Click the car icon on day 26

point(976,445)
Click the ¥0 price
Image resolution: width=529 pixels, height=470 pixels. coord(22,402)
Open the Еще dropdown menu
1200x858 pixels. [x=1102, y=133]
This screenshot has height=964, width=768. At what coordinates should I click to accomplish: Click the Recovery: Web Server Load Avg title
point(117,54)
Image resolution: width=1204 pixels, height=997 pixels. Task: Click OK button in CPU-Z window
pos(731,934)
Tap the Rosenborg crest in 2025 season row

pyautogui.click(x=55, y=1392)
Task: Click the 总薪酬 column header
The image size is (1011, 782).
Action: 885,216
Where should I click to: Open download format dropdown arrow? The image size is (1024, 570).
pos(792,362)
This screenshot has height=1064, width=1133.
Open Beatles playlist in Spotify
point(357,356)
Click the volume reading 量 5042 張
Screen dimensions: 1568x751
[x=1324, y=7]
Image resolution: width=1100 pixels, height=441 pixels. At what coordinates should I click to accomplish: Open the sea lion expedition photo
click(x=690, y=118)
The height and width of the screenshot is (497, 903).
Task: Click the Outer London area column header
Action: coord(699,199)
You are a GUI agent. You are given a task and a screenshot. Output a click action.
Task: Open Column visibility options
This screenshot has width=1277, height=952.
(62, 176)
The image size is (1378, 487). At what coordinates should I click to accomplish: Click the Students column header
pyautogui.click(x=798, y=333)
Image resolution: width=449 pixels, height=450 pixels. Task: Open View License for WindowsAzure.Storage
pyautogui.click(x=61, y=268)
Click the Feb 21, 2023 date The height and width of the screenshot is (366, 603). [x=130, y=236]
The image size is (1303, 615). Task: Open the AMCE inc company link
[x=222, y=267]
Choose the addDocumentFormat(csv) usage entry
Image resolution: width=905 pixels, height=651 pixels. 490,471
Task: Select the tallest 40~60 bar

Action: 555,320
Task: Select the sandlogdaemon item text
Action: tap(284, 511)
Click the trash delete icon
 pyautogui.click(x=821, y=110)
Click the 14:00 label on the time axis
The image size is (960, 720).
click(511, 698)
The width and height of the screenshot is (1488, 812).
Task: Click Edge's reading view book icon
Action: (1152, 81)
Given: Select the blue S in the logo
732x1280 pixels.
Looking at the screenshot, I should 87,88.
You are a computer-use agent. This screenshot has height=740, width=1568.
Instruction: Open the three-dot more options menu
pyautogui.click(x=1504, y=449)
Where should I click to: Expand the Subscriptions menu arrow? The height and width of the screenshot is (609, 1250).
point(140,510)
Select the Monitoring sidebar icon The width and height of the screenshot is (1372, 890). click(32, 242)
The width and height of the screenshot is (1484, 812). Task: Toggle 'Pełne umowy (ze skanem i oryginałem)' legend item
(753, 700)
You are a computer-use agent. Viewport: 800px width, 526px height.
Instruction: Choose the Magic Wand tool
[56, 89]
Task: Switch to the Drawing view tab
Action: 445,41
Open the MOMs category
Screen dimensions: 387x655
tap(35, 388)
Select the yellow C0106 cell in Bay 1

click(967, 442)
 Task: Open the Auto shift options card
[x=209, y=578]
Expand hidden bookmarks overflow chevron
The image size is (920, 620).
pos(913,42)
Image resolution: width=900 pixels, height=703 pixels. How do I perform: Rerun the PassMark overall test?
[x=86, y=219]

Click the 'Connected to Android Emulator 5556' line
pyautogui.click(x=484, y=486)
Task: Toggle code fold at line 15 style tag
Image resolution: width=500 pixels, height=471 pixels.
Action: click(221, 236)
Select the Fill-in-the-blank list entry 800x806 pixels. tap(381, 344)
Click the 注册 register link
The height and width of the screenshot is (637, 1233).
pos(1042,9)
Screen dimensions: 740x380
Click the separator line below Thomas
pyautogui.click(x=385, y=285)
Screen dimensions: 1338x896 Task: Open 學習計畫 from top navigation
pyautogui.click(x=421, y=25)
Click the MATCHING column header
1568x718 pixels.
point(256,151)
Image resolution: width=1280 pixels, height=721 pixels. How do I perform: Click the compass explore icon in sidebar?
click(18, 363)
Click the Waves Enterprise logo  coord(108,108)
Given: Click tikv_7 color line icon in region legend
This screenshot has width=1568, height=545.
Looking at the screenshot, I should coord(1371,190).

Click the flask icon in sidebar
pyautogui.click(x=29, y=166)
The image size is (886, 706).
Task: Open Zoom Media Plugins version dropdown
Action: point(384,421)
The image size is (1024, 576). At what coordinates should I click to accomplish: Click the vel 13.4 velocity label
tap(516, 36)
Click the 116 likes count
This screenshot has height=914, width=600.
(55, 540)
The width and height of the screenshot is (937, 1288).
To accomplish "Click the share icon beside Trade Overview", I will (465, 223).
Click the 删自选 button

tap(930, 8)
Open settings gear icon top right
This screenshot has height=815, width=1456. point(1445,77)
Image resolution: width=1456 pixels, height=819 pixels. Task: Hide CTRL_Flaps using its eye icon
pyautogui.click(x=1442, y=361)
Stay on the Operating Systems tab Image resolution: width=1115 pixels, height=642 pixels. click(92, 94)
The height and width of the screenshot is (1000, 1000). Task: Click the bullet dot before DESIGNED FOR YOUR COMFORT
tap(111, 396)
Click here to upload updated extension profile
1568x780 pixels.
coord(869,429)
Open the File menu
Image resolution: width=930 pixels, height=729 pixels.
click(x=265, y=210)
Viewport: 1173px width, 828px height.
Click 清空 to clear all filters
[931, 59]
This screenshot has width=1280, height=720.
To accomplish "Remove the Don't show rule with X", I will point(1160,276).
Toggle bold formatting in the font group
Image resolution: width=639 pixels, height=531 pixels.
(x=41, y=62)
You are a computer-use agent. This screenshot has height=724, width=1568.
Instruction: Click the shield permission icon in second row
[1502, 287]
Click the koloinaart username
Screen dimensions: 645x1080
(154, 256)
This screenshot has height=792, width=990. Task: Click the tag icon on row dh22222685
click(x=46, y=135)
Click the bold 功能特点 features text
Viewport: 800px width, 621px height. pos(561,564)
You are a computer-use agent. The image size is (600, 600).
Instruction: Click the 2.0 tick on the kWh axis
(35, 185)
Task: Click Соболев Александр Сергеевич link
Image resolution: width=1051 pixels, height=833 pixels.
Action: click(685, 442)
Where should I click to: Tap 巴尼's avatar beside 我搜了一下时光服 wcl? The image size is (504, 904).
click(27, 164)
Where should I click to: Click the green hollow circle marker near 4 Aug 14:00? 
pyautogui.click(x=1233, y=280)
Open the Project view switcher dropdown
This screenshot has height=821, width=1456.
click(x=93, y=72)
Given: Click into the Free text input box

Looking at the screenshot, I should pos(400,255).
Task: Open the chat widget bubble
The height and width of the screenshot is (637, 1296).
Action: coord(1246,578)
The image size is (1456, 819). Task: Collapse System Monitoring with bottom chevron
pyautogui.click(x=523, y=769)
● ● ● ●
Put every line of the material above into a Markdown table with the columns Row and Line, numbering the rows in order and leaving out blank lines.

| Row | Line |
|---|---|
| 1 | Click the car icon on day 26 |
| 2 | point(976,445) |
| 3 | Click the ¥0 price |
| 4 | Image resolution: width=529 pixels, height=470 pixels. coord(22,402) |
| 5 | Open the Еще dropdown menu |
| 6 | 1200x858 pixels. [x=1102, y=133] |
| 7 | This screenshot has height=964, width=768. At what coordinates should I click to accomplish: Click the Recovery: Web Server Load Avg title |
| 8 | point(117,54) |
| 9 | Image resolution: width=1204 pixels, height=997 pixels. Task: Click OK button in CPU-Z window |
| 10 | pos(731,934) |
| 11 | Tap the Rosenborg crest in 2025 season row |
| 12 | pyautogui.click(x=55, y=1392) |
| 13 | Task: Click the 总薪酬 column header |
| 14 | The image size is (1011, 782). |
| 15 | Action: 885,216 |
| 16 | Where should I click to: Open download format dropdown arrow? The image size is (1024, 570). |
| 17 | pos(792,362) |
| 18 | This screenshot has height=1064, width=1133. |
| 19 | Open Beatles playlist in Spotify |
| 20 | point(357,356) |
| 21 | Click the volume reading 量 5042 張 |
| 22 | Screen dimensions: 1568x751 |
| 23 | [x=1324, y=7] |
| 24 | Image resolution: width=1100 pixels, height=441 pixels. At what coordinates should I click to accomplish: Open the sea lion expedition photo |
| 25 | click(x=690, y=118) |
| 26 | The height and width of the screenshot is (497, 903). |
| 27 | Task: Click the Outer London area column header |
| 28 | Action: coord(699,199) |
| 29 | You are a GUI agent. You are given a task and a screenshot. Output a click action. |
| 30 | Task: Open Column visibility options |
| 31 | This screenshot has width=1277, height=952. |
| 32 | (62, 176) |
| 33 | The image size is (1378, 487). At what coordinates should I click to accomplish: Click the Students column header |
| 34 | pyautogui.click(x=798, y=333) |
| 35 | Image resolution: width=449 pixels, height=450 pixels. Task: Open View License for WindowsAzure.Storage |
| 36 | pyautogui.click(x=61, y=268) |
| 37 | Click the Feb 21, 2023 date The height and width of the screenshot is (366, 603). [x=130, y=236] |
| 38 | The image size is (1303, 615). Task: Open the AMCE inc company link |
| 39 | [x=222, y=267] |
| 40 | Choose the addDocumentFormat(csv) usage entry |
| 41 | Image resolution: width=905 pixels, height=651 pixels. 490,471 |
| 42 | Task: Select the tallest 40~60 bar |
| 43 | Action: 555,320 |
| 44 | Task: Select the sandlogdaemon item text |
| 45 | Action: tap(284, 511) |
| 46 | Click the trash delete icon |
| 47 |  pyautogui.click(x=821, y=110) |
| 48 | Click the 14:00 label on the time axis |
| 49 | The image size is (960, 720). |
| 50 | click(511, 698) |
| 51 | The width and height of the screenshot is (1488, 812). |
| 52 | Task: Click Edge's reading view book icon |
| 53 | Action: (1152, 81) |
| 54 | Given: Select the blue S in the logo |
| 55 | 732x1280 pixels. |
| 56 | Looking at the screenshot, I should 87,88. |
| 57 | You are a computer-use agent. This screenshot has height=740, width=1568. |
| 58 | Instruction: Open the three-dot more options menu |
| 59 | pyautogui.click(x=1504, y=449) |
| 60 | Where should I click to: Expand the Subscriptions menu arrow? The height and width of the screenshot is (609, 1250). |
| 61 | point(140,510) |
| 62 | Select the Monitoring sidebar icon The width and height of the screenshot is (1372, 890). click(32, 242) |
| 63 | The width and height of the screenshot is (1484, 812). Task: Toggle 'Pełne umowy (ze skanem i oryginałem)' legend item |
| 64 | (753, 700) |
| 65 | You are a computer-use agent. Viewport: 800px width, 526px height. |
| 66 | Instruction: Choose the Magic Wand tool |
| 67 | [56, 89] |
| 68 | Task: Switch to the Drawing view tab |
| 69 | Action: 445,41 |
| 70 | Open the MOMs category |
| 71 | Screen dimensions: 387x655 |
| 72 | tap(35, 388) |
| 73 | Select the yellow C0106 cell in Bay 1 |
| 74 | click(967, 442) |
| 75 |  Task: Open the Auto shift options card |
| 76 | [x=209, y=578] |
| 77 | Expand hidden bookmarks overflow chevron |
| 78 | The image size is (920, 620). |
| 79 | pos(913,42) |
| 80 | Image resolution: width=900 pixels, height=703 pixels. How do I perform: Rerun the PassMark overall test? |
| 81 | [x=86, y=219] |
| 82 | Click the 'Connected to Android Emulator 5556' line |
| 83 | pyautogui.click(x=484, y=486) |
| 84 | Task: Toggle code fold at line 15 style tag |
| 85 | Image resolution: width=500 pixels, height=471 pixels. |
| 86 | Action: click(221, 236) |
| 87 | Select the Fill-in-the-blank list entry 800x806 pixels. tap(381, 344) |
| 88 | Click the 注册 register link |
| 89 | The height and width of the screenshot is (637, 1233). |
| 90 | pos(1042,9) |
| 91 | Screen dimensions: 740x380 |
| 92 | Click the separator line below Thomas |
| 93 | pyautogui.click(x=385, y=285) |
| 94 | Screen dimensions: 1338x896 Task: Open 學習計畫 from top navigation |
| 95 | pyautogui.click(x=421, y=25) |
| 96 | Click the MATCHING column header |
| 97 | 1568x718 pixels. |
| 98 | point(256,151) |
| 99 | Image resolution: width=1280 pixels, height=721 pixels. How do I perform: Click the compass explore icon in sidebar? |
| 100 | click(18, 363) |
| 101 | Click the Waves Enterprise logo  coord(108,108) |
| 102 | Given: Click tikv_7 color line icon in region legend |
| 103 | This screenshot has width=1568, height=545. |
| 104 | Looking at the screenshot, I should coord(1371,190). |
| 105 | Click the flask icon in sidebar |
| 106 | pyautogui.click(x=29, y=166) |
| 107 | The image size is (886, 706). |
| 108 | Task: Open Zoom Media Plugins version dropdown |
| 109 | Action: point(384,421) |
| 110 | The image size is (1024, 576). At what coordinates should I click to accomplish: Click the vel 13.4 velocity label |
| 111 | tap(516, 36) |
| 112 | Click the 116 likes count |
| 113 | This screenshot has height=914, width=600. |
| 114 | (55, 540) |
| 115 | The width and height of the screenshot is (937, 1288). |
| 116 | To accomplish "Click the share icon beside Trade Overview", I will (465, 223). |
| 117 | Click the 删自选 button |
| 118 | tap(930, 8) |
| 119 | Open settings gear icon top right |
| 120 | This screenshot has height=815, width=1456. point(1445,77) |
| 121 | Image resolution: width=1456 pixels, height=819 pixels. Task: Hide CTRL_Flaps using its eye icon |
| 122 | pyautogui.click(x=1442, y=361) |
| 123 | Stay on the Operating Systems tab Image resolution: width=1115 pixels, height=642 pixels. click(92, 94) |
| 124 | The height and width of the screenshot is (1000, 1000). Task: Click the bullet dot before DESIGNED FOR YOUR COMFORT |
| 125 | tap(111, 396) |
| 126 | Click here to upload updated extension profile |
| 127 | 1568x780 pixels. |
| 128 | coord(869,429) |
| 129 | Open the File menu |
| 130 | Image resolution: width=930 pixels, height=729 pixels. |
| 131 | click(x=265, y=210) |
| 132 | Viewport: 1173px width, 828px height. |
| 133 | Click 清空 to clear all filters |
| 134 | [931, 59] |
| 135 | This screenshot has width=1280, height=720. |
| 136 | To accomplish "Remove the Don't show rule with X", I will point(1160,276). |
| 137 | Toggle bold formatting in the font group |
| 138 | Image resolution: width=639 pixels, height=531 pixels. |
| 139 | (x=41, y=62) |
| 140 | You are a computer-use agent. This screenshot has height=724, width=1568. |
| 141 | Instruction: Click the shield permission icon in second row |
| 142 | [1502, 287] |
| 143 | Click the koloinaart username |
| 144 | Screen dimensions: 645x1080 |
| 145 | (154, 256) |
| 146 | This screenshot has height=792, width=990. Task: Click the tag icon on row dh22222685 |
| 147 | click(x=46, y=135) |
| 148 | Click the bold 功能特点 features text |
| 149 | Viewport: 800px width, 621px height. pos(561,564) |
| 150 | You are a computer-use agent. The image size is (600, 600). |
| 151 | Instruction: Click the 2.0 tick on the kWh axis |
| 152 | (35, 185) |
| 153 | Task: Click Соболев Александр Сергеевич link |
| 154 | Image resolution: width=1051 pixels, height=833 pixels. |
| 155 | Action: click(685, 442) |
| 156 | Where should I click to: Tap 巴尼's avatar beside 我搜了一下时光服 wcl? The image size is (504, 904). |
| 157 | click(27, 164) |
| 158 | Where should I click to: Click the green hollow circle marker near 4 Aug 14:00?  |
| 159 | pyautogui.click(x=1233, y=280) |
| 160 | Open the Project view switcher dropdown |
| 161 | This screenshot has height=821, width=1456. |
| 162 | click(x=93, y=72) |
| 163 | Given: Click into the Free text input box |
| 164 | Looking at the screenshot, I should pos(400,255). |
| 165 | Task: Open the chat widget bubble |
| 166 | The height and width of the screenshot is (637, 1296). |
| 167 | Action: coord(1246,578) |
| 168 | The image size is (1456, 819). Task: Collapse System Monitoring with bottom chevron |
| 169 | pyautogui.click(x=523, y=769) |